Why? Not because of state or local Board of Education mandates but because that’s what the local science teacher believes. Now if you think about that logically it makes sense. How does anyone expect someone to teach something they believe is wrong?

The percentage of teachers that are “Closet Creationists” varies according to the Herald-Leader.

“At least 10 statewide studies into these issues have been published since 1999. In six of them, public school biology teachers endorsed teaching creationism in some form alongside evolution in numbers ranging from nearly 20 percent in Minnesota to nearly half in some Kansas schools and more than two-thirds in Kentucky.

In two states, 40 percent of biology teachers say they allow little or no class time for evolutionary theory, a fundamental part of modern biology. In five states, nearly one in five teachers do not accept the scientific validity of evolutionary theory. In Texas, Louisiana and Minnesota, more than one in five teachers say they accept the scientific validity of creationism.”

Scary huh?
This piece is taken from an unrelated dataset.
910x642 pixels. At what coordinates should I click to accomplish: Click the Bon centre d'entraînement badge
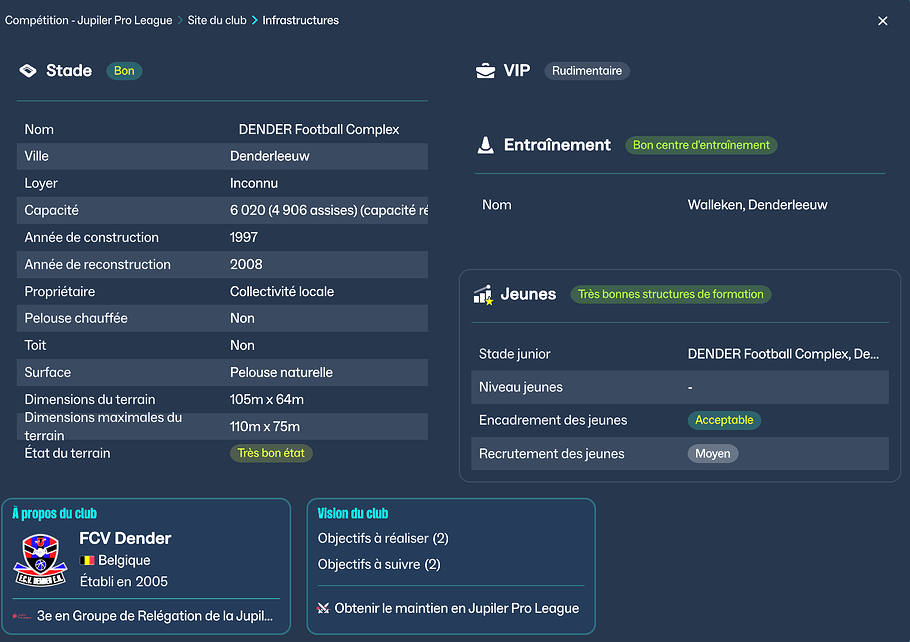701,145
Then again if you consider how qualified science teachers need to be at the secondary school level, maybe not too surprising. I think I am willing to concede that the public school should NOT teach evolution as a fact. What should be taught are the following four things.
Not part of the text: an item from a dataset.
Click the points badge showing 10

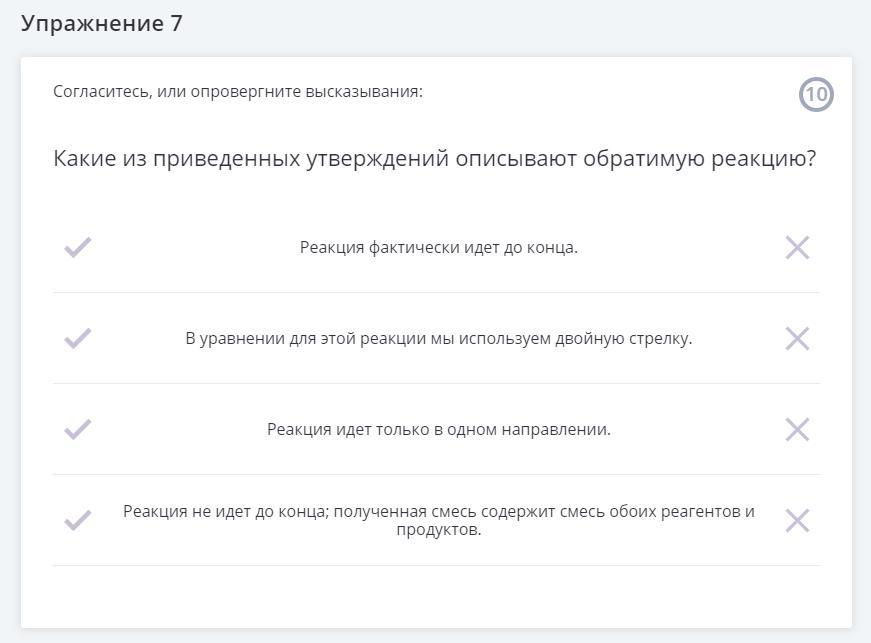[816, 95]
  1. What is the Nature of Science including a little History of Science.
  2. What is the “scientific method” and what are the different ways that it is applied.
  3. What is the Theory of Evolution.
  4. Why do most scientists, from a wide range of disciplines, accept the Theory of Evolution as probably correct.

I don't see any real need to present alternate ideas. If the kiddies have been attending Sunday School, like they are supposed to, then they already know what they are and where they came from. What the science classroom needs to provide is what are the scientific conclusions and where did they come from. Then, between school and church, the kiddies will have all the information they need to decide for themselves.

Thursday, December 01, 2005

Bailing out of DEFCON

I got into a bit of a disagreement with these folks. They seem to think I'm too "disrespectful" of people of faith and that I tend to "belittle" and "demean" their beliefs in my posts.

Yeah, that sounds about right. I plead guilty to that one.

DEFCON's strategy is apparently to form a broad coalition to protect against the more extreme elements of the Christian Right and this coalition is to incude "people of faith" so clearly I don't fit in. I'd probably have a hard time accepting some of the folks they would like to have as allies and I don't have anywhere near the diplomatic skills not to make it obvious. Continuing to post there with my "disrespectful," "belittling" and "demeaning" attitude isn't going to help them or me.

Oh well, their success is certainly not going to be affected one iota by what I think. I'm sure no one will miss me posting comments on their blog. While I'm suspicious of their methodology, I sympathize with their objectives and wish them luck.